Saved data entries:

# # # #

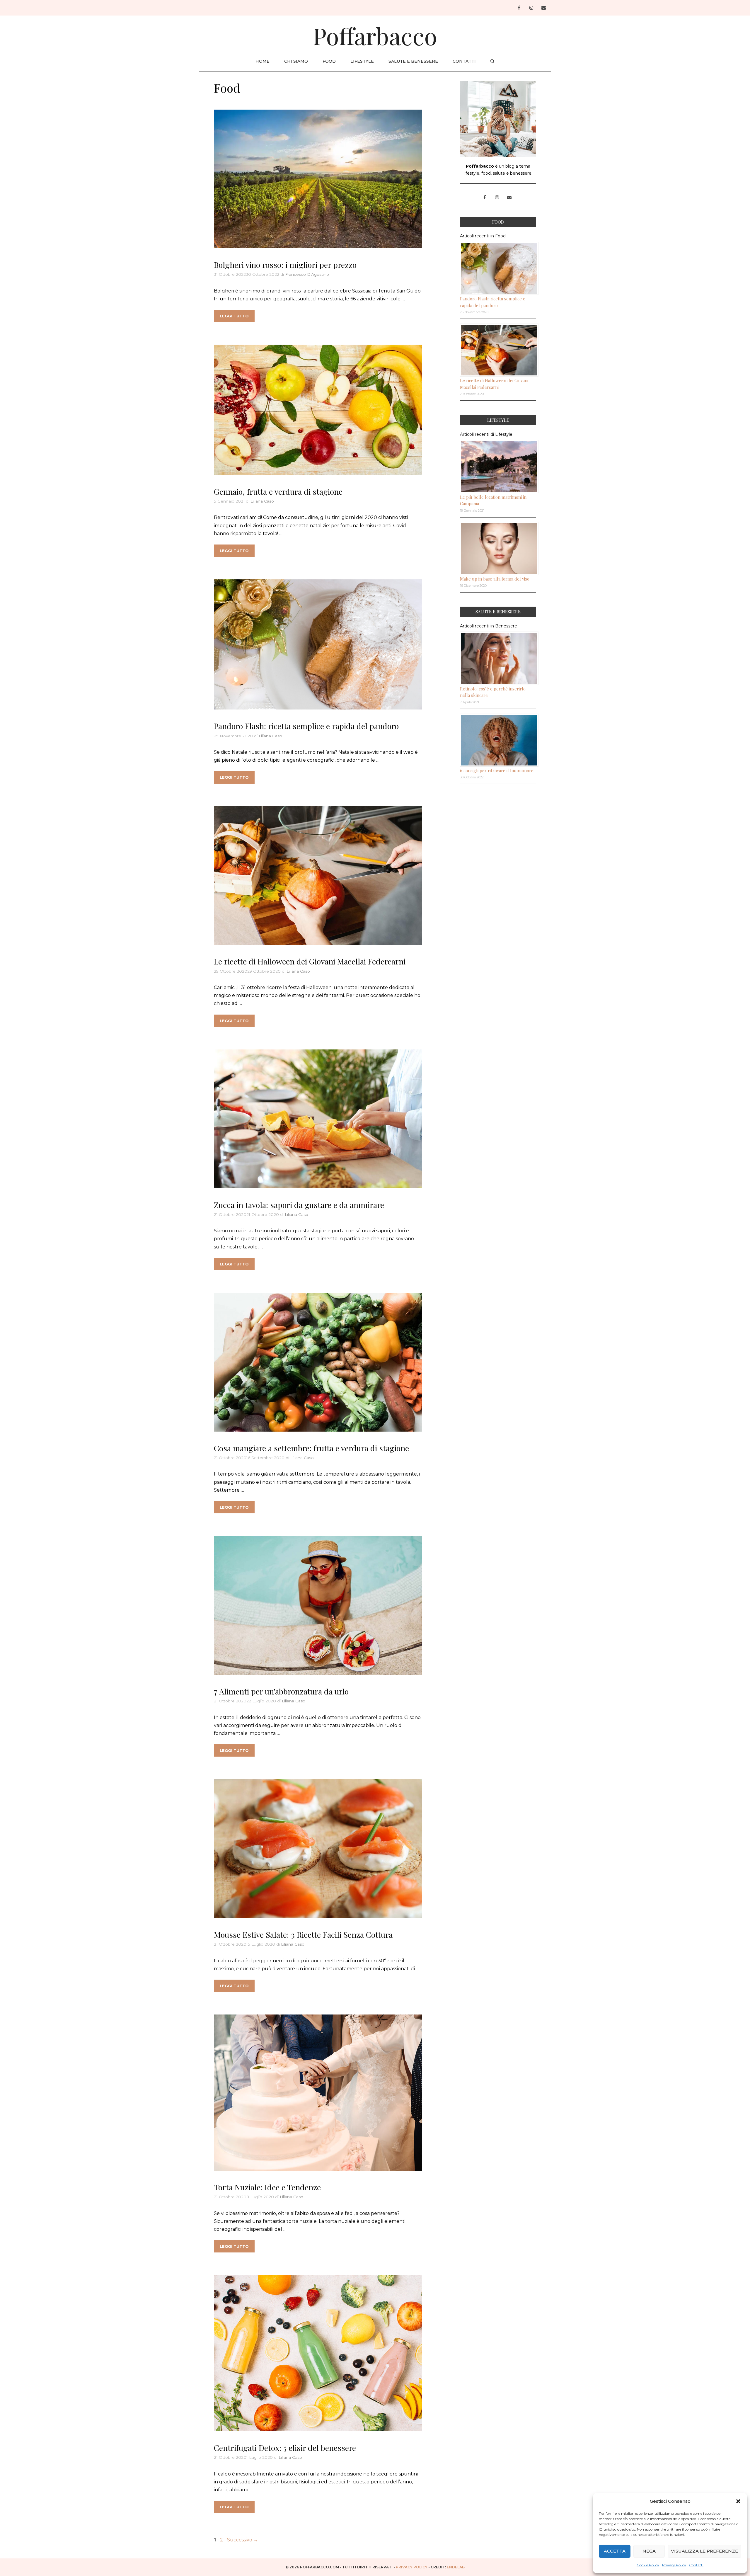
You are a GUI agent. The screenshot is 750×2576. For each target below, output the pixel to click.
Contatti (696, 2565)
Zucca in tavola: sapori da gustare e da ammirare (299, 1204)
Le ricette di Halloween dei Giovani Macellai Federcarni (309, 961)
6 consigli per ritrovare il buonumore (496, 770)
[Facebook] (519, 8)
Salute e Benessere (413, 61)
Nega (649, 2551)
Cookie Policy (648, 2565)
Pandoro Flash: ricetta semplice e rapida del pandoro (306, 726)
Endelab (456, 2567)
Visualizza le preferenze (704, 2551)
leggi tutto (234, 316)
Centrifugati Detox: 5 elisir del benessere (285, 2447)
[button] (738, 2501)
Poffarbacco (375, 35)
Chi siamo (296, 61)
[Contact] (543, 8)
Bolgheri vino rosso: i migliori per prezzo (285, 264)
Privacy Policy (674, 2565)
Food (329, 61)
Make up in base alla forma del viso (494, 579)
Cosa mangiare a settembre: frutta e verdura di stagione (311, 1448)
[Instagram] (531, 8)
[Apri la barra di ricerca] (492, 61)
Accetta (614, 2551)
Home (262, 61)
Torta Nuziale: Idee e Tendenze (267, 2187)
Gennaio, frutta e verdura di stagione (278, 491)
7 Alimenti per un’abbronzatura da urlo (281, 1691)
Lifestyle (362, 61)
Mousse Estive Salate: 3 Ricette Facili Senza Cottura (303, 1934)
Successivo (242, 2540)
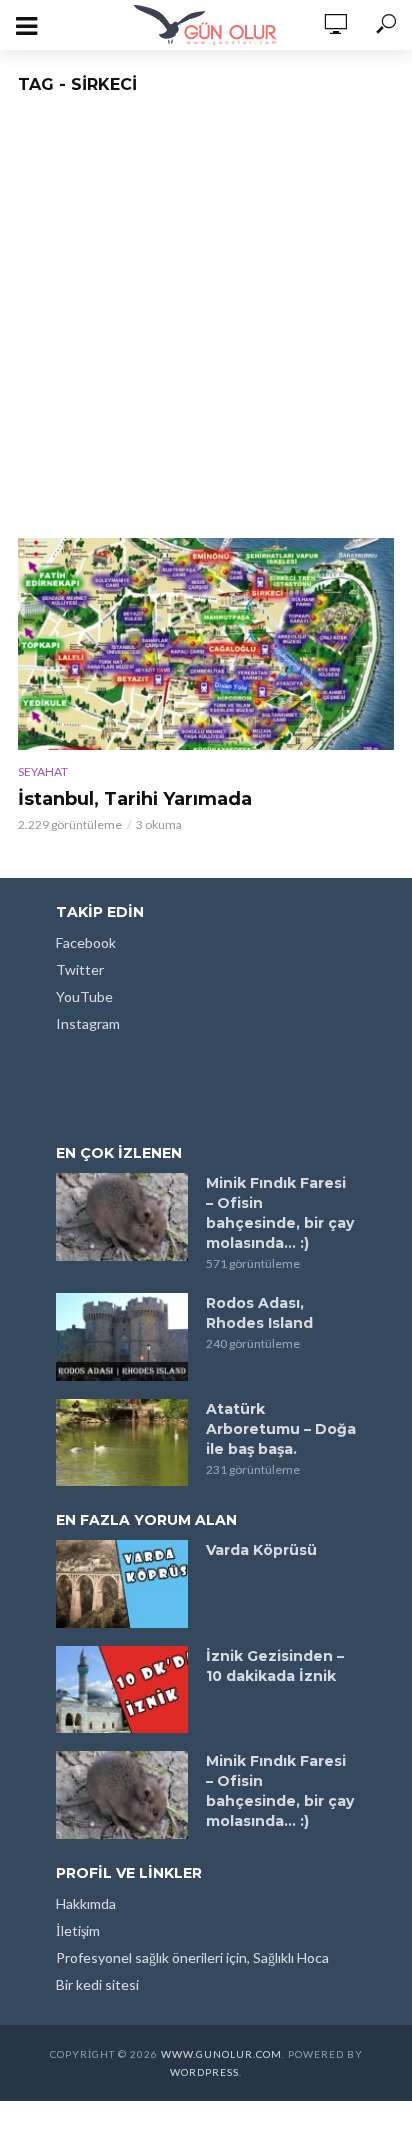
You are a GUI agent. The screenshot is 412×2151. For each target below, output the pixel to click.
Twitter (80, 969)
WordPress (204, 2072)
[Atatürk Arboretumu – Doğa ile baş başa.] (122, 1443)
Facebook (86, 942)
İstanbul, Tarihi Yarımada (135, 799)
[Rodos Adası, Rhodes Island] (122, 1337)
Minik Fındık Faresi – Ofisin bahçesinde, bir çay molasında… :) (280, 1213)
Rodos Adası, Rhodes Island (259, 1313)
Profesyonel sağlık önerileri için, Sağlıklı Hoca (192, 1957)
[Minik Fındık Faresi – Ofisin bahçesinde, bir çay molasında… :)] (122, 1217)
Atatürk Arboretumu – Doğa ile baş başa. (281, 1429)
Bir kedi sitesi (97, 1984)
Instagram (88, 1023)
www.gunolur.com (221, 2054)
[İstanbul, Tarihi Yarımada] (206, 644)
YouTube (84, 996)
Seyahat (43, 771)
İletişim (78, 1930)
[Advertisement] (206, 322)
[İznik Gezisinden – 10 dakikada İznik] (122, 1690)
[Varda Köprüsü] (122, 1584)
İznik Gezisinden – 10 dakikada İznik (275, 1666)
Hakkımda (86, 1903)
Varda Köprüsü (261, 1550)
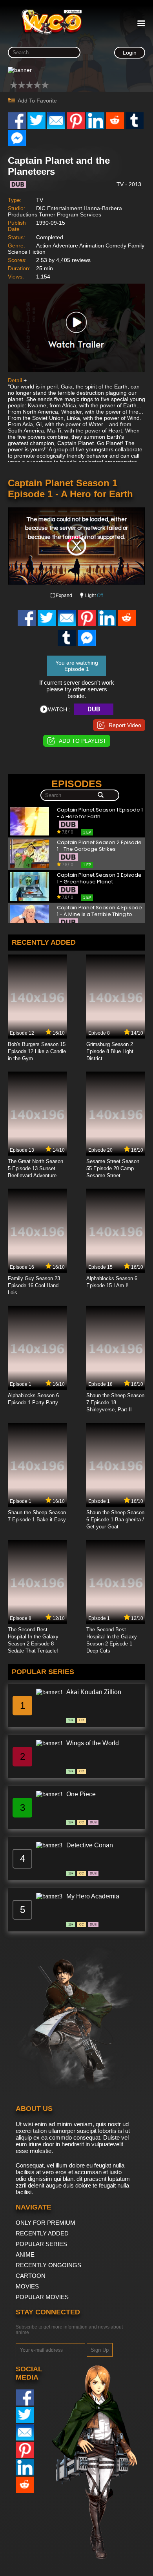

# # # #

== Prompt ==
An unchanged copy of the data, images excluded, is all that should be given.

== Result for this task ==
You are a GUI agent. The screenshot is 750×2576. For each target below, output the pixel to click.
Contatti (696, 2565)
Zucca in tavola: sapori da gustare e da ammirare (299, 1204)
Le ricette di Halloween dei Giovani Macellai Federcarni (309, 961)
6 consigli per ritrovare il buonumore (496, 770)
[Facebook] (519, 8)
Salute e Benessere (413, 61)
Nega (649, 2551)
Cookie Policy (648, 2565)
Pandoro Flash: ricetta semplice e rapida del pandoro (306, 726)
Endelab (456, 2567)
Visualizza le preferenze (704, 2551)
leggi tutto (234, 316)
Centrifugati Detox: 5 elisir del benessere (285, 2447)
[button] (738, 2501)
Poffarbacco (375, 35)
Chi siamo (296, 61)
[Contact] (543, 8)
Bolgheri vino rosso: i migliori per prezzo (285, 264)
Privacy Policy (674, 2565)
Food (329, 61)
Make up in base alla forma del viso (494, 579)
Cosa mangiare a settembre: frutta e verdura di stagione (311, 1448)
[Instagram] (531, 8)
[Apri la barra di ricerca] (492, 61)
Accetta (614, 2551)
Home (262, 61)
Torta Nuziale: Idee e Tendenze (267, 2187)
Gennaio, frutta e verdura di stagione (278, 491)
7 Alimenti per un’abbronzatura da urlo (281, 1691)
Lifestyle (362, 61)
Mousse Estive Salate: 3 Ricette Facili Senza Cottura (303, 1934)
Successivo (242, 2540)
You are a GUI agent. The screenshot is 412×2151. For each target below, output the pixel to click.
Twitter (80, 969)
WordPress (204, 2072)
[Atatürk Arboretumu – Doğa ile baş başa.] (122, 1443)
Facebook (86, 942)
İstanbul, Tarihi Yarımada (135, 799)
[Rodos Adası, Rhodes Island] (122, 1337)
Minik Fındık Faresi – Ofisin bahçesinde, bir çay molasında… :) (280, 1213)
Rodos Adası, Rhodes Island (259, 1313)
Profesyonel sağlık önerileri için, Sağlıklı Hoca (192, 1957)
[Minik Fındık Faresi – Ofisin bahçesinde, bir çay molasında… :)] (122, 1217)
Atatürk Arboretumu – Doğa ile baş başa. (281, 1429)
Bir kedi sitesi (97, 1984)
Instagram (88, 1023)
www.gunolur.com (221, 2054)
[İstanbul, Tarihi Yarımada] (206, 644)
YouTube (84, 996)
Seyahat (43, 771)
İletişim (78, 1930)
[Advertisement] (206, 322)
[İznik Gezisinden – 10 dakikada İznik] (122, 1690)
[Varda Köprüsü] (122, 1584)
İznik Gezisinden – 10 dakikada İznik (275, 1666)
Hakkımda (86, 1903)
Varda Köprüsü (261, 1550)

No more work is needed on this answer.